Explore the material:
(1) Summarize the text on the CTB locker trojan in two sentences.
(2) Write the next part of the text on the CTB locker trojan, picking up after its final line.

Document extract Start Marker

Yesterday, Heise Security (German) published a report about a Crypto Trojan CTB locker. This trojan horse tries to infect and encrypt all files on a user’s webspace with AES-256. Scripts, HTML files, photos, databases and other important contents will be locked and can no longer be used by the user.
Afterwards, attackers are attempting to blackmail site admins , sending emails in which they are requested to transfer a certain amount of money as bitcoins to the attacker.
We do not know yet exactly how this attack accesses webspaces. However, access is probably gained via older unprotected versions of popular web apps like WordPress or Joomla!.
So far, only a few webservers are affected. However, to ensure your site remains protected we recommend some easy to follow steps which can help you to significantly improve your website’s security.
Protecting Your Website and Webspace
Protective measures at a glance: Updates, virus protection and offline back ups.
- Update all web applications, plugins and themes on your webspace to the newest version.
- This is valid for all users with self-managed installations and standard installations through the 1&1 App Center.

Document extract End Marker
Excerpted data Start Marker

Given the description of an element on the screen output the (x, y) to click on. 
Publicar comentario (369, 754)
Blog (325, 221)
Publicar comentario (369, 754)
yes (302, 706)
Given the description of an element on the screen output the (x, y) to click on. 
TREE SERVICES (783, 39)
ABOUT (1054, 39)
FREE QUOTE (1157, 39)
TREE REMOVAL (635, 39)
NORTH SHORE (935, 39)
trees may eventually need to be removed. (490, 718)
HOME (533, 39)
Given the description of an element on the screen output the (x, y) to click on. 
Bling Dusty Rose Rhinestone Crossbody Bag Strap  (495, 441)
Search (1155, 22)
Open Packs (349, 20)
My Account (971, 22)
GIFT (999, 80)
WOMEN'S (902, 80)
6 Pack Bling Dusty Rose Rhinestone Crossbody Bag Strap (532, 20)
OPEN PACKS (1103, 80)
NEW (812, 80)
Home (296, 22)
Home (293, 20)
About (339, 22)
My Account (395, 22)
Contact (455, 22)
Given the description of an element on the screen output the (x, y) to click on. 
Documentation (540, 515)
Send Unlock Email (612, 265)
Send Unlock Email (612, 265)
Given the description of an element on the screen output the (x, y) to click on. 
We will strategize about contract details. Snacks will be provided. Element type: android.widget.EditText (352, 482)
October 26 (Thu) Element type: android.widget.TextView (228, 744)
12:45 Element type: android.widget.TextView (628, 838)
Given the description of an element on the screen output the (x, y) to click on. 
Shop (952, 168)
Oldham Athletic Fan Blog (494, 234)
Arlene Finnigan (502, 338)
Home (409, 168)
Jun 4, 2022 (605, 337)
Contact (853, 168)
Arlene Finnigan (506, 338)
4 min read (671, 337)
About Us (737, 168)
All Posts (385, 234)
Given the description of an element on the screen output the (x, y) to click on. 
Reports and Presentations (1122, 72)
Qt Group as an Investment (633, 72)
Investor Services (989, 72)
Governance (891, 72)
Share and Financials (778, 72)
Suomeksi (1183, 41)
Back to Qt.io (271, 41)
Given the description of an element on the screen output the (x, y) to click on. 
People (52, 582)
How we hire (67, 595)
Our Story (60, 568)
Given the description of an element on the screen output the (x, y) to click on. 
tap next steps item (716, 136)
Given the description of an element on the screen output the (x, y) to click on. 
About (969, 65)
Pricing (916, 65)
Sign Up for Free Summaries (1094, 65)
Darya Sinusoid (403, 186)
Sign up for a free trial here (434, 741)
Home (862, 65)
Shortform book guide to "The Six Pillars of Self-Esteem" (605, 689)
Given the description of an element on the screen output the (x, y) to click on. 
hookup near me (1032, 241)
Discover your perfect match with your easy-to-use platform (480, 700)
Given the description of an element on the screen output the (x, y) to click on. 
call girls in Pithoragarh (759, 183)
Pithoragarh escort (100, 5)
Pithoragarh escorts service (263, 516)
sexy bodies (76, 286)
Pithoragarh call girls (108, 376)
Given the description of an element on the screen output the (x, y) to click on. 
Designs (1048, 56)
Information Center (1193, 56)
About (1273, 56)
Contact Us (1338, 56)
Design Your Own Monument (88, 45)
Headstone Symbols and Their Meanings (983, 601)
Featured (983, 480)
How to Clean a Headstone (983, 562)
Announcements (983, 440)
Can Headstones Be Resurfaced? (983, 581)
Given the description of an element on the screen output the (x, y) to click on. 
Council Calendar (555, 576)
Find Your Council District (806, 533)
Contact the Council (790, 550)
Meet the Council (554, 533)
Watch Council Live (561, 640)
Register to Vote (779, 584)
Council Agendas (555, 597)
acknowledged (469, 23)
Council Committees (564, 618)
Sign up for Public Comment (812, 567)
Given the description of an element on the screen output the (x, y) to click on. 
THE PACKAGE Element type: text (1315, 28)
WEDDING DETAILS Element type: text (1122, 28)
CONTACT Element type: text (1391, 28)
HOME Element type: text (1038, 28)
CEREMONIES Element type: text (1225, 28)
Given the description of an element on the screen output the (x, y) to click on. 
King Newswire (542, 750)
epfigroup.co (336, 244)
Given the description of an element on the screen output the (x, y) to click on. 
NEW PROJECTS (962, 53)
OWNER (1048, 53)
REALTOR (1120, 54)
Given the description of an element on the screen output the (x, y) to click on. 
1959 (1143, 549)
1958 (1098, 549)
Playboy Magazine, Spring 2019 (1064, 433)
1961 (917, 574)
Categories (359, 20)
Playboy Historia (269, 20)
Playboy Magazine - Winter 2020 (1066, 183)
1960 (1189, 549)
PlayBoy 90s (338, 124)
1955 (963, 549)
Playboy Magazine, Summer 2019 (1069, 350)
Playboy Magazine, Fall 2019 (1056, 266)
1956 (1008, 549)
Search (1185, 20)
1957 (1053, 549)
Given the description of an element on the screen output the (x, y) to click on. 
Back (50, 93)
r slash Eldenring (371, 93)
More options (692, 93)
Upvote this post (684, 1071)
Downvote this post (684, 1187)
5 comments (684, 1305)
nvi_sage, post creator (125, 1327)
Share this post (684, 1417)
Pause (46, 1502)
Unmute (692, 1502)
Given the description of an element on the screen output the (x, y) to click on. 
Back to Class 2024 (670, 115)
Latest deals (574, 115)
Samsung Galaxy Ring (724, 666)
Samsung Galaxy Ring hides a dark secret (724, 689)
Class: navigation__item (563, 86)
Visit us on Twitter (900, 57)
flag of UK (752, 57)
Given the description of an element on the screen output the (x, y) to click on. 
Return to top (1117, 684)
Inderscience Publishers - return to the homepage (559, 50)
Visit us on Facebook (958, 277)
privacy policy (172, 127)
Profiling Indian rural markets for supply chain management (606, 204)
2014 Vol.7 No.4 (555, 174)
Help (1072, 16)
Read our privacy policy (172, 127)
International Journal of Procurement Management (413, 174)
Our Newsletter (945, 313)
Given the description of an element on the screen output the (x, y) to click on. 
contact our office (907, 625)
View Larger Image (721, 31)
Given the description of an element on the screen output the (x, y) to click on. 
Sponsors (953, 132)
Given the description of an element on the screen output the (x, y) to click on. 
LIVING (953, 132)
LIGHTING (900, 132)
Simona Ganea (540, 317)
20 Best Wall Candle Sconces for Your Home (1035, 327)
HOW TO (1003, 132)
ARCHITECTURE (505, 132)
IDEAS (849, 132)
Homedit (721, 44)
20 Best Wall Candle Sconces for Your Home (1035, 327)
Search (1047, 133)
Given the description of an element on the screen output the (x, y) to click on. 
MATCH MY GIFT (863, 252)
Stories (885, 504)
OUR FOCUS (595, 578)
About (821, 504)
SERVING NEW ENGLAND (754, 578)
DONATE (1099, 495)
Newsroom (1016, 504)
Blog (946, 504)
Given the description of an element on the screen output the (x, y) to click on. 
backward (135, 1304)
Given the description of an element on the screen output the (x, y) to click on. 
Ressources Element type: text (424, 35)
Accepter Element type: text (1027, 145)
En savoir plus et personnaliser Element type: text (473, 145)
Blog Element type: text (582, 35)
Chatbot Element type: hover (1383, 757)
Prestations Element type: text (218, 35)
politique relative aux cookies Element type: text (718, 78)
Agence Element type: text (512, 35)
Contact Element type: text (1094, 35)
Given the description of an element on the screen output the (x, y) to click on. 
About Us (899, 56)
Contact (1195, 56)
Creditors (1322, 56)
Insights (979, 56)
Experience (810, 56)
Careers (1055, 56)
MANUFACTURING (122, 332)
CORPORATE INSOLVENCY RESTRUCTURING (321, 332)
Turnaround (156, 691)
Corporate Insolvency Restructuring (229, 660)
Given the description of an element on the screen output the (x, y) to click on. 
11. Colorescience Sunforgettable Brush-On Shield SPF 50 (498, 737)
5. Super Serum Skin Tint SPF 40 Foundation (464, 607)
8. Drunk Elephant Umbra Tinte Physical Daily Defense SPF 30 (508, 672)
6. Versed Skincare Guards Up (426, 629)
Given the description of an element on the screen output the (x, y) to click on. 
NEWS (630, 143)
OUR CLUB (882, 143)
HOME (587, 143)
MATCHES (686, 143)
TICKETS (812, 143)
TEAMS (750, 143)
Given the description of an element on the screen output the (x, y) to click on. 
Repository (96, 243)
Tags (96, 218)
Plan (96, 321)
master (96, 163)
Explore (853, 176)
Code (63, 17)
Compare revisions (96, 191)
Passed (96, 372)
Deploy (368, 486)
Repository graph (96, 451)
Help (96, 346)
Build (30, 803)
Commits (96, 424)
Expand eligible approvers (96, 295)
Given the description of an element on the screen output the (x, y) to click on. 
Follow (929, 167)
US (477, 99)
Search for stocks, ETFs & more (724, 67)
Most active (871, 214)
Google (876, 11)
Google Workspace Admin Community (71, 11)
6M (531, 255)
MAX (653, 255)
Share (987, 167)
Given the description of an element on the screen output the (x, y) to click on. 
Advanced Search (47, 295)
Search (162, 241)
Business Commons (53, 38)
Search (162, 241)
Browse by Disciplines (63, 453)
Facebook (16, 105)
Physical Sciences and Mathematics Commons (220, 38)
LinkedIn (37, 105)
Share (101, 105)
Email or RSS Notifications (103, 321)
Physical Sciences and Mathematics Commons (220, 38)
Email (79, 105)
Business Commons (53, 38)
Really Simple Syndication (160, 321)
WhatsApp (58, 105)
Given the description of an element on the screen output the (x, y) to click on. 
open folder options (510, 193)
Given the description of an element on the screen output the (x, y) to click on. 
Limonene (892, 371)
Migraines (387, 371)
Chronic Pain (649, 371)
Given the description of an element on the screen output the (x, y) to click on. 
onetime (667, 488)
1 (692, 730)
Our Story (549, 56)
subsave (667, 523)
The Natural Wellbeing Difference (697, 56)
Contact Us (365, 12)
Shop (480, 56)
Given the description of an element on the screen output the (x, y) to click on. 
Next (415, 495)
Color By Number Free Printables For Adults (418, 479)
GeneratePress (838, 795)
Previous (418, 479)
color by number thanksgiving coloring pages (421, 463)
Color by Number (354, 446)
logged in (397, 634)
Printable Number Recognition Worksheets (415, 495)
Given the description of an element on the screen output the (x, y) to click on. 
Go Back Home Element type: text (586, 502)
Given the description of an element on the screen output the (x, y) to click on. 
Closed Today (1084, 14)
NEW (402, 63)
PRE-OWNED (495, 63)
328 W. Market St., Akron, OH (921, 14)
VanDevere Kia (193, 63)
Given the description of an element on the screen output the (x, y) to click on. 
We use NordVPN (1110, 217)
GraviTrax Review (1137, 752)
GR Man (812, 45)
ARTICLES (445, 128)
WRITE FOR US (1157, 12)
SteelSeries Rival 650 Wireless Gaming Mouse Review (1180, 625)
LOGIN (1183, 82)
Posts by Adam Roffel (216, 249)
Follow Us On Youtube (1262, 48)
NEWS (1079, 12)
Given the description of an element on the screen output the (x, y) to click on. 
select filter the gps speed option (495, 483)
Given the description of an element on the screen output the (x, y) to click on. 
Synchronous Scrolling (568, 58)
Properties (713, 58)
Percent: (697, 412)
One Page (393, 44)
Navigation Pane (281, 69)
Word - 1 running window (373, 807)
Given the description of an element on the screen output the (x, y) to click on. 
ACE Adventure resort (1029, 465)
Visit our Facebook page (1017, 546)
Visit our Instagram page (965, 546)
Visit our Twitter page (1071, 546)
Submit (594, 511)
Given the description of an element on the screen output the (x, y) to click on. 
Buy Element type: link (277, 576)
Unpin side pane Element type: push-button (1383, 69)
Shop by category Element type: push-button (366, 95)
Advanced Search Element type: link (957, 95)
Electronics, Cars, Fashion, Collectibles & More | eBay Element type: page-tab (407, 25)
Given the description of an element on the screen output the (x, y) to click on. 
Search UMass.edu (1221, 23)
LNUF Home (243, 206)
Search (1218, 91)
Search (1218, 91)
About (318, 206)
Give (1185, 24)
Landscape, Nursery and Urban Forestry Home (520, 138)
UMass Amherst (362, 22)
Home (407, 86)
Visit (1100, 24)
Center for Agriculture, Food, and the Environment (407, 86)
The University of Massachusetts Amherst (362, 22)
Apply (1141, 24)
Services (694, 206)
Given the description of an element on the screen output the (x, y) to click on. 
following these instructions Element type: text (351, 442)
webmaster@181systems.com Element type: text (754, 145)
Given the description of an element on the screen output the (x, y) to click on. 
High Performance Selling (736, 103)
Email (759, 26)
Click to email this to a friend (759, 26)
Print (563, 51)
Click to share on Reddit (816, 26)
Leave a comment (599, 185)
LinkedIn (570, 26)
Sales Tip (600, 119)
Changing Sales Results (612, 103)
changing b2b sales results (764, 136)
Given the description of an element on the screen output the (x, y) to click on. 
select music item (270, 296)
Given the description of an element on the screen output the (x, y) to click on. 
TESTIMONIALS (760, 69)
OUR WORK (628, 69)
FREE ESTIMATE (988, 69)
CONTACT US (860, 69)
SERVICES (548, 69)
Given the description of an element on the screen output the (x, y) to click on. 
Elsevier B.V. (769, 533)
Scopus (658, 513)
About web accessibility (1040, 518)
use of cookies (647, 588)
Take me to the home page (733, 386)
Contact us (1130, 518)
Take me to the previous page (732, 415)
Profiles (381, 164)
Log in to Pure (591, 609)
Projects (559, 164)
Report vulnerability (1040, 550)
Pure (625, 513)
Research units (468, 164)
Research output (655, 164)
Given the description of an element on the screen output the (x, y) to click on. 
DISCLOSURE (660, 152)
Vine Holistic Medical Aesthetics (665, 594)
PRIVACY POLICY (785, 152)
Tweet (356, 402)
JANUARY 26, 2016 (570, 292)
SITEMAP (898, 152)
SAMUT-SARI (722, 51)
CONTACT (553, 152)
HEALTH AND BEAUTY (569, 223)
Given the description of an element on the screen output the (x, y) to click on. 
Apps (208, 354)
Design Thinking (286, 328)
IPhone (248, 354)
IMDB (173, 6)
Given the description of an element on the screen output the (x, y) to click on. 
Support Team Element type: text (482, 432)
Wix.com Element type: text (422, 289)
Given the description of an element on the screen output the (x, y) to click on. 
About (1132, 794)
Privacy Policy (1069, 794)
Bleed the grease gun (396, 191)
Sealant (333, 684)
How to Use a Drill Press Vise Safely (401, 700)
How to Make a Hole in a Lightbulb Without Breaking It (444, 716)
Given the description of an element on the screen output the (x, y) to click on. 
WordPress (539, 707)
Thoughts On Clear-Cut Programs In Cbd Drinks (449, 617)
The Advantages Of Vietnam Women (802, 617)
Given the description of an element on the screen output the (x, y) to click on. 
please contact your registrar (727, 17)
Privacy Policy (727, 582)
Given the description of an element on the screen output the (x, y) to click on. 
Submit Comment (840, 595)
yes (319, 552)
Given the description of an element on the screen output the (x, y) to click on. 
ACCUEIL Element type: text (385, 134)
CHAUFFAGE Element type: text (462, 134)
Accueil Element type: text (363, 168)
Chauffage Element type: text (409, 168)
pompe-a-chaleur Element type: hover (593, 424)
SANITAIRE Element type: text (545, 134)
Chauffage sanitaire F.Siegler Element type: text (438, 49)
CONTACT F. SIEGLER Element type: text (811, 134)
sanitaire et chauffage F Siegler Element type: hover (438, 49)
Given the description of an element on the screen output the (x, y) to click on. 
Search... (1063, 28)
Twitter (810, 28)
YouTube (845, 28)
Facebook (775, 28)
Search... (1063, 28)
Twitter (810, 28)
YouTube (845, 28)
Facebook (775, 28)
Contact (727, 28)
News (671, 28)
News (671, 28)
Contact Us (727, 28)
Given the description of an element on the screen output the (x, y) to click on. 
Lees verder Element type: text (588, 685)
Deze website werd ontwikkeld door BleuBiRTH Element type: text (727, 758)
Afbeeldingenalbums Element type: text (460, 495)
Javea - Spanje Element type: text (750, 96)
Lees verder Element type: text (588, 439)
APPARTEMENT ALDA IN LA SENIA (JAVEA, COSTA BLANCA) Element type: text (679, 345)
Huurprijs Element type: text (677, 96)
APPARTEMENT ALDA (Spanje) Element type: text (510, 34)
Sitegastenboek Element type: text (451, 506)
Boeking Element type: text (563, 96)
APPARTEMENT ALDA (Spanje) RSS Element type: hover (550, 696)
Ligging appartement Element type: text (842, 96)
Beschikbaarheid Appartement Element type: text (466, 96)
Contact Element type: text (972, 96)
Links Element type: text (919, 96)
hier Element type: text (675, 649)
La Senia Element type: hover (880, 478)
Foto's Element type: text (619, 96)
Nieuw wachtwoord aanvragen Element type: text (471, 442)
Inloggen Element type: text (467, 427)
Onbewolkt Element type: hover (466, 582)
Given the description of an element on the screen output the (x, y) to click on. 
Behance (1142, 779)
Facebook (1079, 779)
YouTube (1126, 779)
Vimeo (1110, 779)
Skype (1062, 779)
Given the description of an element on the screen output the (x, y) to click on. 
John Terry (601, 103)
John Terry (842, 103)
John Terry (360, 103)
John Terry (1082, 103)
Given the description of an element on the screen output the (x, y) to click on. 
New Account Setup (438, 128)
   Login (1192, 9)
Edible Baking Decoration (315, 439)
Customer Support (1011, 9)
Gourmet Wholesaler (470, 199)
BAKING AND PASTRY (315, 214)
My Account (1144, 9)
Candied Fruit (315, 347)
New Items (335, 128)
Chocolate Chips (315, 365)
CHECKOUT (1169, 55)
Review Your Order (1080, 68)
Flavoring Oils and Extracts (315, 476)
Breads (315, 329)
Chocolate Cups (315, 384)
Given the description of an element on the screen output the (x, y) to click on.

Excerpted data End Marker

Results in order:
(1) Heise Security reported that the CTB locker Crypto Trojan tries to encrypt all files on a user's webspace with AES-256, after which attackers email site admins demanding payment in bitcoins. Access is probably gained through older unprotected versions of web apps like WordPress or Joomla!, so the recommended protective measures are updates, virus protection and offline backups, beginning with updating all web applications, plugins and themes to the newest version.

(2)
- 1&1 users with Safe Mode installations and managed installations are already up-to-date and do not have to make application updates.
- Enable the newest PHP version through your 1&1 Control Panel. We recommend PHP 5.6 or higher.
- Check your local computers for viruses, malware and trojans.
- Virus scanners: For example, you can use the free EU-Cleaner from the German “botfrei” anti-botnet initiative.
- Back up your website files and your databases on a regular basis and save a copy of them on your PC (offline backup). Note: Backups which are stored on your webspace can be infected too and are not secured.
We are already working on solutions in order to protect you from this trojan based attack. These solutions will provide an additional layer of security in addition to the measures mentioned above.